● DOCUMENT PASSAGE:
= = = = =

Theorem 5.4. (Gram-Schmidt) There exists a linearly independent set X \subset V of cardinality |X|=\dim V such that each x,y \in X satisfy

\langle x,y \rangle = \begin{cases} 1, \text{ if } x=y \\ 0, \text{ if }x \neq y \end{cases}.

A set X \subset V as in Theorem 5.4 is said to be an orthonormal basis of V.

Theorem 5.5. (Cartesian Coordinates) Let X \subset V be an orthonormal basis. Then, for ever v \in V we have

v = \sum\limits_{x \in X} \langle x,v \rangle x.

Proof: By the coordinate theorem, we have

v = \sum\limits_{y \in X} \alpha_yy,

and therefore

\langle x,v \rangle =\sum\limits_{y \in X} \alpha_y\langle x,y\rangle=\alpha_x.

-QED

The |X|=\dim V scalar products \langle x,v\rangle are called the Cartesian coordinates of v \in V relative to the orthonormal basis X.

= = = = =

● EXTRACTED MATERIAL:
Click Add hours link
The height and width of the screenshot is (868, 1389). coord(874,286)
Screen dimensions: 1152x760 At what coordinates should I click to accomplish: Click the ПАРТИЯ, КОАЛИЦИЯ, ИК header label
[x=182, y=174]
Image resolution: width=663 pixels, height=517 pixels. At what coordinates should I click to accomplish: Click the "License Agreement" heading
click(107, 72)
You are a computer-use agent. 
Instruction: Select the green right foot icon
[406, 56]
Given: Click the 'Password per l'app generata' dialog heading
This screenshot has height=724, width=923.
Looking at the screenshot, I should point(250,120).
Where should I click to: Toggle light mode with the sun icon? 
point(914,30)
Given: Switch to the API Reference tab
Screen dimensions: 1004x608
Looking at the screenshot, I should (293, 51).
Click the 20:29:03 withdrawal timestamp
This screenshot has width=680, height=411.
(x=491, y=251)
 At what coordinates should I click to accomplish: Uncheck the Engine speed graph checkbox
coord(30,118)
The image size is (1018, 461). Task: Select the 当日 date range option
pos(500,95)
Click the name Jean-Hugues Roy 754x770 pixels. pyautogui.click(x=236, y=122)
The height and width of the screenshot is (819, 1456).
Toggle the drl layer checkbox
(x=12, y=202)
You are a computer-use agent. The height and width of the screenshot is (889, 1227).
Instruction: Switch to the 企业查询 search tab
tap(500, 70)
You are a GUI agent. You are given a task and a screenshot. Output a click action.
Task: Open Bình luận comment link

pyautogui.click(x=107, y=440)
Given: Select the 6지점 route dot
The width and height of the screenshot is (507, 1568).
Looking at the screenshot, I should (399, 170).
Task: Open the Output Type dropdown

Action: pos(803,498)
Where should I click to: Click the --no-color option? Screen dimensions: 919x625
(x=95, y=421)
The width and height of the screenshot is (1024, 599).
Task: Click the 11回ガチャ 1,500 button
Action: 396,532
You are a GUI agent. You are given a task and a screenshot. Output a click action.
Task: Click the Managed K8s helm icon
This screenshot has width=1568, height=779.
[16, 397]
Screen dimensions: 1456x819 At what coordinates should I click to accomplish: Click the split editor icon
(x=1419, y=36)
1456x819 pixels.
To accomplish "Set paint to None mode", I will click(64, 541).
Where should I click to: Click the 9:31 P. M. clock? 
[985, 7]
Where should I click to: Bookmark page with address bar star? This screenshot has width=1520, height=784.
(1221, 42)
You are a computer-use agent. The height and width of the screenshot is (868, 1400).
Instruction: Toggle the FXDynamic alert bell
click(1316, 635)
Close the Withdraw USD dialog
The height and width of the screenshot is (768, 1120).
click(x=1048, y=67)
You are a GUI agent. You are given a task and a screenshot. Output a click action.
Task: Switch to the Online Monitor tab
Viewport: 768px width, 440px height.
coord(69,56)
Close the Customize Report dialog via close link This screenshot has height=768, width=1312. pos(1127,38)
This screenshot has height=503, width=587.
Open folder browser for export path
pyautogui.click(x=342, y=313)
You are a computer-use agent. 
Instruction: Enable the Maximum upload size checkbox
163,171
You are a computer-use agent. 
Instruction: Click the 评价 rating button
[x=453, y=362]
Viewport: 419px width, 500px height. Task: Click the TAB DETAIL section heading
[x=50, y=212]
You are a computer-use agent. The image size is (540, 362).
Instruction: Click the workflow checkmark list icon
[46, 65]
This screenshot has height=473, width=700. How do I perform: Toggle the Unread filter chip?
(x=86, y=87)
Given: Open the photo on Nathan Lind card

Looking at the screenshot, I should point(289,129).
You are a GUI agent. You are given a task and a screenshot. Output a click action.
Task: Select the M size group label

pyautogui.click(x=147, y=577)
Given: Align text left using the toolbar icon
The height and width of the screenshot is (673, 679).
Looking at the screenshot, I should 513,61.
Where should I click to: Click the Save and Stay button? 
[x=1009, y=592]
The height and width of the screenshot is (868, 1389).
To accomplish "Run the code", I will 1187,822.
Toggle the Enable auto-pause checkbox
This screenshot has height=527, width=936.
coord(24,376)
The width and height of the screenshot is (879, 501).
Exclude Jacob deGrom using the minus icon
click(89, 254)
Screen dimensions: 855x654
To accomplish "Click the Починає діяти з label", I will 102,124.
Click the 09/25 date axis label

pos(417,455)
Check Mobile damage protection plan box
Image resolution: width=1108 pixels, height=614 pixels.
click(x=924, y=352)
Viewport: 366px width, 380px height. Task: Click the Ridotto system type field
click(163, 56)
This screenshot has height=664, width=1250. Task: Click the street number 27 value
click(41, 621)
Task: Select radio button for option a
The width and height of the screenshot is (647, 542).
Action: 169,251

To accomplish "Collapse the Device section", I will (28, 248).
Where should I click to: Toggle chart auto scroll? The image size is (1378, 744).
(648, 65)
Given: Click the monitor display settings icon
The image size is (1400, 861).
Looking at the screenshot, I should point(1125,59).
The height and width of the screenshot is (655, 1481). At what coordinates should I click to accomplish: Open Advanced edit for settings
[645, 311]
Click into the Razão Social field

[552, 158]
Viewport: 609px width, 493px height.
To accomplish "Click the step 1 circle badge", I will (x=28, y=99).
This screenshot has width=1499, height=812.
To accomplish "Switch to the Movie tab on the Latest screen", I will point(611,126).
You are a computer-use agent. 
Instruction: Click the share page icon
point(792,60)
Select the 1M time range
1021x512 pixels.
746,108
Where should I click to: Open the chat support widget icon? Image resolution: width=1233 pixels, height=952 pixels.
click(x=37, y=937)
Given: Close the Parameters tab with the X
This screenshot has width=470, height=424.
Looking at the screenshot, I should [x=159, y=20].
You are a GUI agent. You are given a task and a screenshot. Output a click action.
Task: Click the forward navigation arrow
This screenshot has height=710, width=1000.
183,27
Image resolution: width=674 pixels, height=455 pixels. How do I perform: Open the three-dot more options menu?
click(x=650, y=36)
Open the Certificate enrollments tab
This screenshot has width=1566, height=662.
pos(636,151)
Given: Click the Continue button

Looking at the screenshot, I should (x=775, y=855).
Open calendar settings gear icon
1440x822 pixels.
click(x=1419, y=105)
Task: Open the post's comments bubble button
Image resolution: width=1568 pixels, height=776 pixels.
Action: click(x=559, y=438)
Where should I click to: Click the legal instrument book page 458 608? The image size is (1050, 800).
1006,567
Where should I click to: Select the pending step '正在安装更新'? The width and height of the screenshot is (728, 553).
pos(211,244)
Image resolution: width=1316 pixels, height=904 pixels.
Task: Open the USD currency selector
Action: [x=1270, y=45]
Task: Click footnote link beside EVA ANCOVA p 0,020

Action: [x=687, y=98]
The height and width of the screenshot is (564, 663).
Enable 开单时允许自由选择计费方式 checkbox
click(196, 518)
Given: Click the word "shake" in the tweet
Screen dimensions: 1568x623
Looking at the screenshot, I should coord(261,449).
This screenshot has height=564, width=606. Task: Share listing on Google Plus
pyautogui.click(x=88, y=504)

= = = = =

● WHAT NEEDS TO BE DONE: Transcribe the orthonormal basis passage, beginning at the words "Theorem 5.4. (Gram-Schmidt)" and stopping after "x,v \rangle x.".

● CORRECT RESULT:
Theorem 5.4. (Gram-Schmidt) There exists a linearly independent set X \subset V of cardinality |X|=\dim V such that each x,y \in X satisfy

\langle x,y \rangle = \begin{cases} 1, \text{ if } x=y \\ 0, \text{ if }x \neq y \end{cases}.

A set X \subset V as in Theorem 5.4 is said to be an orthonormal basis of V.

Theorem 5.5. (Cartesian Coordinates) Let X \subset V be an orthonormal basis. Then, for ever v \in V we have

v = \sum\limits_{x \in X} \langle x,v \rangle x.